A couple who met through BBYO, the non-denominational Jewish youth group, has made a $1 million donation to the organization to enable it to better reach teens in “small, rural and outlying communities,” Samantha Sisisky, BBYO’s senior director of philanthropic engagement, told eJewishPhilanthropy.

Lewis and Sandy Schneider met in 1965 as teens growing up in the Washington, D.C., area, today the sixth-largest Jewish population center in the United States, with a community of almost 300,000 people.

“As a teenager, BBYO became my lifeline,” Lewis Schneider said. “I participated in BBYO to help me grow up.”

The Schneiders now live in Savannah, Ga. As longtime supporters of BBYO who wanted to make a larger gift, they decided they wanted to make the youth group’s benefits accessible to a broader population.

“They went from living in a large metropolitan Jewish community to a smaller one, so they’ve had both experiences,” Sisisky said.

BBYO has its roots in a social and service group for young men founded in Omaha in 1923. It was taken under the auspices of B’nai B’rith International, which founded a parallel group for young women. BBYO became independent from B’nai B’rith in 2002 and hired its current executive director, Matthew Grossman, in 2004. It now reaches more than 70,000 teens in almost 60 countries, offering such programming as leadership training, social events, camps and travel and, during the pandemic, a digital platform — “BBYO On Demand.”  

In 2020, BBYO had revenue of about $35 million, including almost $20 million from contributions.

Rabbi Rachel Isaacs runs the Center for Small Town Jewish Life, based at Colby College in Waterville, Maine, which serves the state’s Jewish families.

The center created its own youth program, funded by the Robert & Toni Bader Charitable Foundation, for about 60 teens ages 14 to 18, many of whose families can’t afford youth group dues or the travel associated with participation.

In a non-pandemic year, the program hosts five events that feature Jewish learning and social activities that are facilitated by Colby College students and rabbinical students.

“This is a network where these teens all share the experience of being the ‘only one,’” Isaacs said, meaning the only Jewish kid in their town or school.

BBYO hasn’t yet selected the new communities it will enter as a result of the Schneiders’ support, and doesn’t yet know how many it will target, Sisisky said.
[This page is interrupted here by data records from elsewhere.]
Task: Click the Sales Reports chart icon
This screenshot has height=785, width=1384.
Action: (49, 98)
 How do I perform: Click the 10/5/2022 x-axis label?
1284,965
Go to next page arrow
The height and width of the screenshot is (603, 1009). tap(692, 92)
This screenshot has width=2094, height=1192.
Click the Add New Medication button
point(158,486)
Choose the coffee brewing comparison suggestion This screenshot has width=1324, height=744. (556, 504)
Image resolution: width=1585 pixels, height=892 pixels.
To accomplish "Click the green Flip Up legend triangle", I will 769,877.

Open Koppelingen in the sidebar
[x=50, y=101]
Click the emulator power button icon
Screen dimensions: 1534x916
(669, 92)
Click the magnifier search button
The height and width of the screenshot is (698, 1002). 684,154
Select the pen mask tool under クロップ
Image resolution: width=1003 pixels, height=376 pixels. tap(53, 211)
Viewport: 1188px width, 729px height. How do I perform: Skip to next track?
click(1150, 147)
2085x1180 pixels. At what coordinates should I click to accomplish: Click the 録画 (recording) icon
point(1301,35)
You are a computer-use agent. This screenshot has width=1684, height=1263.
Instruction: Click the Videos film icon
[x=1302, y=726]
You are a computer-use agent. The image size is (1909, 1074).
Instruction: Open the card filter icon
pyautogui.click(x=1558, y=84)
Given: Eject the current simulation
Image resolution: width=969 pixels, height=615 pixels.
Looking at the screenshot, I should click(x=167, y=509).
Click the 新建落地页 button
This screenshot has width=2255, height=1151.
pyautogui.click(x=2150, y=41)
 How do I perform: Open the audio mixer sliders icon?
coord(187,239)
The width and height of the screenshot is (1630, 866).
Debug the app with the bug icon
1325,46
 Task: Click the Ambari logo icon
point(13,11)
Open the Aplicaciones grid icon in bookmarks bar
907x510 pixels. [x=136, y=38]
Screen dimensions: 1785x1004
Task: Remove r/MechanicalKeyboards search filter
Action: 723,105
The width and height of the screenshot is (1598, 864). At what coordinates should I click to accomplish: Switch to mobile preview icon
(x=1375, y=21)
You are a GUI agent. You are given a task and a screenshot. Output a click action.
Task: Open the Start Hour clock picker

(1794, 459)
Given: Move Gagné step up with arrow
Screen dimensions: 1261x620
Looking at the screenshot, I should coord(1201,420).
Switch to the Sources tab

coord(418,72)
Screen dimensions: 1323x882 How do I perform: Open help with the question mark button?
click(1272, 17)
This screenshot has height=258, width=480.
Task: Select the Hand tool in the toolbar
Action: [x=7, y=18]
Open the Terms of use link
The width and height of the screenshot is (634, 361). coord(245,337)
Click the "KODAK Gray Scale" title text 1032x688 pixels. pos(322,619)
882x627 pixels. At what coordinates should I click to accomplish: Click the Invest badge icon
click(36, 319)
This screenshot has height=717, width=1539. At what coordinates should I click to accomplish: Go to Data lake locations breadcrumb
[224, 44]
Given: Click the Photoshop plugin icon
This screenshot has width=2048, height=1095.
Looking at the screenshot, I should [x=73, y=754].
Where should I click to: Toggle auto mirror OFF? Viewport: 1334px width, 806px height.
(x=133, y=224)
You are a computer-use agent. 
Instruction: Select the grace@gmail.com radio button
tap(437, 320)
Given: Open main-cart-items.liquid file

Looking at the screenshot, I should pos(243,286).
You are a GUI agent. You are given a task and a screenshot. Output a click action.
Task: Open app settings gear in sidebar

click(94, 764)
The grant, which will be disbursed over five years, funded the hiring of Max Hendrix, a former BBYO regional director in Minnesota, to manage the program. Hendrix himself grew up in a small Jewish community of fewer than 100 families and as a BBYO member helped grow its presence in Minnesota from 10 teens in one chapter to 170 teens in three chapters.

It will also support the participation of the new chapter members in BBYO’s summer and international programs.

“They’ll get connected to the larger movement, and then they’ll come back and become local leaders,” Sisisky said.

The selection process will be a careful one, in partnership with local synagogues, federations and JCCs, to make sure the communities will be able to sustain a new BBYO chapter once launched, Sisisky said.

“It’s kids in small towns and rural areas that need those experiences the most,” Isaacs said.